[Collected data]
=== Begin Enclosure ===

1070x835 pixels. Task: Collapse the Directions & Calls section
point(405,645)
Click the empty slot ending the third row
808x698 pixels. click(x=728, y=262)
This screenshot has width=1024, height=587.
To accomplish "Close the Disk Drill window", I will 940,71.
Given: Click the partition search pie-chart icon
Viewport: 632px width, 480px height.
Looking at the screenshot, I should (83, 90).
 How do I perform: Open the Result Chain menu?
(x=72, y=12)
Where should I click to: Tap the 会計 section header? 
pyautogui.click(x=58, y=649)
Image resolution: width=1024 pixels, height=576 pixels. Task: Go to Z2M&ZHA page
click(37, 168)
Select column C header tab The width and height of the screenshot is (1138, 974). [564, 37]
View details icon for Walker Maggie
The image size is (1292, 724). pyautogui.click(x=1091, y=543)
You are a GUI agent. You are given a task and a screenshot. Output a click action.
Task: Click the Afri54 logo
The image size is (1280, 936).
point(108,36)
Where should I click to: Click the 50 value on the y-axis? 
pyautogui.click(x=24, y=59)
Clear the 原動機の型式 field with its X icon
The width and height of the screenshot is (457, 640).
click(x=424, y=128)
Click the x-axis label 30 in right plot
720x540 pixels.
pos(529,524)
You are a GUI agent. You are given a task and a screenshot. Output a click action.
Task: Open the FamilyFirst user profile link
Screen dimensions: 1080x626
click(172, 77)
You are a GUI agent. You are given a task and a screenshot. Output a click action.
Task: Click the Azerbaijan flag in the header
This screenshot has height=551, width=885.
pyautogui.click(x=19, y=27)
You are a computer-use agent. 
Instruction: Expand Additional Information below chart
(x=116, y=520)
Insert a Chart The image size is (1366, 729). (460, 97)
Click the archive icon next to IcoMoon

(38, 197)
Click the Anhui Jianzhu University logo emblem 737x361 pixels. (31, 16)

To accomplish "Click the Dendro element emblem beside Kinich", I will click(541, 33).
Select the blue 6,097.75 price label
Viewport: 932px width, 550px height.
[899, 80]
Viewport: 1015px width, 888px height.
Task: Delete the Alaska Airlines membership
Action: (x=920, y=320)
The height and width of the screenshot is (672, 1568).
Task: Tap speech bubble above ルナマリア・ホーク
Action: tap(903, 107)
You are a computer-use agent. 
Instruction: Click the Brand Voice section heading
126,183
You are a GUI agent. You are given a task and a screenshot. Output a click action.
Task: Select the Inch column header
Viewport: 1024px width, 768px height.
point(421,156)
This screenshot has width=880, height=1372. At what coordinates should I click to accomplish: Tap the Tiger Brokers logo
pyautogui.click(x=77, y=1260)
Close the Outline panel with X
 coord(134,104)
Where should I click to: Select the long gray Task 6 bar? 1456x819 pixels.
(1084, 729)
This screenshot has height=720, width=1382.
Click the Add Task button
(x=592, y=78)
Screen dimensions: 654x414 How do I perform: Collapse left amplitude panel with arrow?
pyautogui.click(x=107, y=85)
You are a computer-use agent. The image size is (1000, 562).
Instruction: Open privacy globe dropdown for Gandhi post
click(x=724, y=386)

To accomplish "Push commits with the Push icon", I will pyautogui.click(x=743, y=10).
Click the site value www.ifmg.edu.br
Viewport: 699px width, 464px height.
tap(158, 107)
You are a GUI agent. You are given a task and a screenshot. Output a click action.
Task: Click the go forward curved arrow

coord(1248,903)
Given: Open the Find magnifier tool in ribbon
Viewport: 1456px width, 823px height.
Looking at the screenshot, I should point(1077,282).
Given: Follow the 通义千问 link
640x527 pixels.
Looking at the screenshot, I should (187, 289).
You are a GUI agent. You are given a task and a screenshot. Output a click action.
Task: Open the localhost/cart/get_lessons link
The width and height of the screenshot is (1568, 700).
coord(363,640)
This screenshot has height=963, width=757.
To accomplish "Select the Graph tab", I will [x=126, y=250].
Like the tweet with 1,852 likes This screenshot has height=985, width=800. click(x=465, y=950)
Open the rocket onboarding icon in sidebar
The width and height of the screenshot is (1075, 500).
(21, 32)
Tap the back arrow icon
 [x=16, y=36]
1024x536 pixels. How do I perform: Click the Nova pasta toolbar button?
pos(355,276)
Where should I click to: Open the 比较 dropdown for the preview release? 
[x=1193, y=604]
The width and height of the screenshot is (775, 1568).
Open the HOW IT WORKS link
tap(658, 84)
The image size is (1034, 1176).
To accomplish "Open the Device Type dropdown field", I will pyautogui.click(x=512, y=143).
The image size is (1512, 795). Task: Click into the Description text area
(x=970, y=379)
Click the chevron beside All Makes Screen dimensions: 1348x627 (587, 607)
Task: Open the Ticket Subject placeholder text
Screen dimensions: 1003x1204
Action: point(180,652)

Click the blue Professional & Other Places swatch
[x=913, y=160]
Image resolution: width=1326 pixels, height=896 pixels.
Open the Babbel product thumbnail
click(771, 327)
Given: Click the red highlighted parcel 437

=== End Enclosure ===

Assignment |
Give back the records word for word. Start at the first line, end at the line containing "Given: Click the partition", and include both.

Solution to this problem |
1070x835 pixels. Task: Collapse the Directions & Calls section
point(405,645)
Click the empty slot ending the third row
808x698 pixels. click(x=728, y=262)
This screenshot has width=1024, height=587.
To accomplish "Close the Disk Drill window", I will 940,71.
Given: Click the partition search pie-chart icon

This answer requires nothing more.